Psychonaut: The Violate Consensus Reality Album

The huge box ofUnfold The God ManPsychonaut’s debut album on Pelagic, repressed 3 times during the pandemic and selling 3,000 copies to date, proved the band to be a force to be reckoned with.
These three gentlemen from Mechelen (Belgium) are back with a fierce and highly anticipated concept album proclaiming the formation of a new world through the acceptance of a new human identity. “We have always been interested in religion, spirituality and philosophy,” explains singer/guitarist Stefan De Graef. “We meditated together, had long discussions about the nature of life, and we share a common vision.”

For now, with the release of their second album Violate Consensus Reality, the Belgian trio offers you a visceral journey into our collective consciousness. A journey marked by explosive riffs, captivating voices and complex but catchy compositions. An impressive album that cements Psychonaut as a contender for the throne of the European progressive/post-metal community.

“We distance ourselves from a system based on the idea that humanity is fundamentally bad and needs to protect itself from itself thanks to a form of hierarchy”, continues De Graef about this new Psychonaut album. . “By no longer subscribing to the principle that we are all separate beings in a separate, dead and useless world, we accept the vision of a new civilization rooted in the idea that we are part of a living and sacred universe.” Comparing our current state of separation to “an island in oceans, cultivated, designed to bear unpredictable anger”, the group accompanies its denunciation with punishing riffs and strongly syncopated rhythms, gripping and guiding on a turbulent journey.

Violate Consensus Reality summons the senses as rarely for a concept album. It’s raw and brutal, unlike the lofty concept albums of yesteryear, with their endlessly repeated patterns and unnecessarily complex song structures. The album prefers to follow a long tradition of musical activism, while deconstructing it, by means of its strong and reprimanding tone, and giving it a thoughtful basis, rooted in philosophy and spirituality.

Considering their lofty goal of envisioning a brighter world, Psychonaut chose a seemingly peculiar album title, but one that perfectly captures the nature of the record. It’s all in the word “violate”, which is always a negative word, which can be related to a violation of rights, or to a person being violated, etc. It’s never positive and, certainly in light of recent events – the #metoo movement, the Covid pandemic, the overturning of the Roe v. Wade case by the US Supreme Court – it’s a picture particularly powerful. On the contrary, the word “consensus” is generally considered a positive notion, but on Violate Consensus Reality, it is the principle against which the group takes issue.

This subversiveness is characteristic of the state of mind necessary to apprehend the music of Psychonaut. Violate Concensus is not for the faint-hearted, both in concept and music, as of all Psychonaut’s records to date, it’s the one with the most intricate riffing and playing. technical. Violate Consensus Reality is a wild ride, from the rhythmic, neck-breaking riffs of “A Pacifist’s Guide To Violence” to the rippling neo-classical piano passages of “Hope”, until the glorious finale of “Towards the Edge”.
The mantric title track opens with the angelic voice of Stefanie Mannaerts (Brutus) and slowly builds to burst into an explosive sermon delivered by Colin H. van Eeckhout (Amenra, CHVE, Absent in Body), the appearance of these two talented musicians affirms the stature of Psychonaut in the Belgian metal scene, and beyond.

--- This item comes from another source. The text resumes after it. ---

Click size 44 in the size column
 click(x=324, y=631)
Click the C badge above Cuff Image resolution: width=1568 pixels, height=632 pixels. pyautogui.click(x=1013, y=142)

“No man is an entire island unto himself; every man is a piece of the continent, a part of the continent,” Reverend John Donne so aptly wrote in his Devotions. A rare moment of extroversion in a work otherwise marked by introspection, and a most powerful psychological analysis that still inspires today. Echoing through the ages, Donne’s most direct and honest acknowledgment of human interdependence still resonates in the bowels of Violate Consensus Reality, creating a powerful discourse on the intersection between the individual and the collective.
Psychonaut once again delivers a transformative experience, serving renewal through riffs, and upliftment through thoughtful music with a heartfelt message.

Psychonaut has performed on big Belgian festivals like Alcatraz, Rock Herk or Boomtown and other smaller ones like Soulcrucher, Roadburn Redux or A Colossal Weekend. The group has opened for big names like Amenra and Brutus, and has just wrapped up a European tour with label mates The Ocean and PG.Lost. A bright future awaits them, and the 800 seats for their album release concert at the Ancienne Belgique in Brussels are going fast. We will have warned you!